Overall, troubling for x86 for the future... it's an open question whether it will go the way of IBM POWER, legacy support with strict compatibility but no new workloads at all, or if it will keep adapting and evolving for the future.

3 comments

The performance/watt delta for M1 over contemporary x86 is massively larger than M5 vs Panther Lake. M5 and Panther Lake are roughly comparable.

So by that measure the future of x86 seems to be less troubling today than it was 5 years ago.

ARM CPUs are quite good in "general-purpose" applications, like Internet browsing and other things that do not have great computational requirements, as they mostly copy, move, search or compare things, with only few more demanding computations.

On the other hand, most ARM-based CPUs, even those of Apple, have quite poor performance for things like arithmetic operations with floating-point numbers or with big integer numbers. Geekbench results do not reflect at all the performance of such applications.

This is a serious problem for those who need computers for solving problems of scientific/technical/engineering computing.

During the half of century when IBM PC compatible computers have been dominant, even if the majority of the users never exploited the real computational power of their CPUs, buying a standard computer would automatically provide at a low price a good CPU for the "power" users that need such CPUs.

Now, with the consumer-oriented ARM-based CPUs that have been primarily designed for smartphones and laptops, and not for workstations and servers, such computers remain good for the majority of the users, but they are no longer good enough for those with more demanding applications.

I hope that Intel/AMD based computers will remain available for a long time, to be able to still buy computers with good performance per dollar, when taking into account their throughput for floating-point and big integer computations.
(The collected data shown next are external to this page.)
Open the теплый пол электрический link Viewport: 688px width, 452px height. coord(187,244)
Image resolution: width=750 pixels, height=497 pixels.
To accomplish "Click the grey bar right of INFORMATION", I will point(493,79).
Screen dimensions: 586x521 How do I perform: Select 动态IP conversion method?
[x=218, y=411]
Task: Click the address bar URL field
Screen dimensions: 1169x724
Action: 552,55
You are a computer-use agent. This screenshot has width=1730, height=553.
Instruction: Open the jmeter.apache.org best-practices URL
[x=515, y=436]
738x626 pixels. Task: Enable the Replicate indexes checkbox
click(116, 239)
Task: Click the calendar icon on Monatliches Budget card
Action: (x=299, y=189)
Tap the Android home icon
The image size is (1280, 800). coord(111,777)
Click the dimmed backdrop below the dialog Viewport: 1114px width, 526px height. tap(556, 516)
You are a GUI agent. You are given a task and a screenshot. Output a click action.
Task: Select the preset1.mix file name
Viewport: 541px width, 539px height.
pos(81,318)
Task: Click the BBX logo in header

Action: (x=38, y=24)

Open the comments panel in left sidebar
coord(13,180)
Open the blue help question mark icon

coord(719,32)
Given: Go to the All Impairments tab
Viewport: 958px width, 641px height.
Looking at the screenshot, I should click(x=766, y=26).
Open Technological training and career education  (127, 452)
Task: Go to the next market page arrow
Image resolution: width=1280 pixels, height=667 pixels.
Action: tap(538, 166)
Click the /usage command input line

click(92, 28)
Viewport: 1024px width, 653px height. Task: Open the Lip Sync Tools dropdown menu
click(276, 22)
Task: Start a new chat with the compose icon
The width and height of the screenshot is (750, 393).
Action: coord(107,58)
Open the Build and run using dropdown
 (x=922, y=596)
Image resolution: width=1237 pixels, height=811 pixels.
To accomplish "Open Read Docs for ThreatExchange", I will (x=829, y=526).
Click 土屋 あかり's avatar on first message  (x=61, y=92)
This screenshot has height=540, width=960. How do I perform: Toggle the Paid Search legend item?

Otherwise, if only the kinds of computers made by Apple and Qualcomm would be available, users like me would have to buy workstations and servers with a many times lower performance per dollar than achievable with the desktop CPUs of today.

This kind of evolution already happened in GPUs, where a decade ago one could buy a cheap GPU like those bought by gamers, but which nevertheless also had excellent performance for scientific FP64 computing. Then such GPUs have disappeared and the gaming GPUs of today can no longer be used for such purposes, for which one would have to buy a "datacenter" GPU, but those cost an arm and a leg.

https://browser.geekbench.com/v6/cpu/15805010

I see x86 on top (the first valid result is 6841, which is x86), if that is the sole benchmark we're going to look at. You can further break that down into the individual tasks it performs, but I'm not going to :-)

> - ARM generally have way bigger L1 caches, mostly due to the larger pagesize, which is a significant architectural advantage.

Larger pages mean more potential for waste.

> https://browser.geekbench.com/v6/cpu/15805010

Not to bash on x86 or anything, but that's an outlier. Very overclocked with a compressor chiller or similar. Also the single-threaded and multi-threaded scores are the same; it's probably not stable at full load across all cores.

I don't think that's really representative of the architecture at scale, unless you're making the case for how overclockable (at great power/heat cost) x86 is.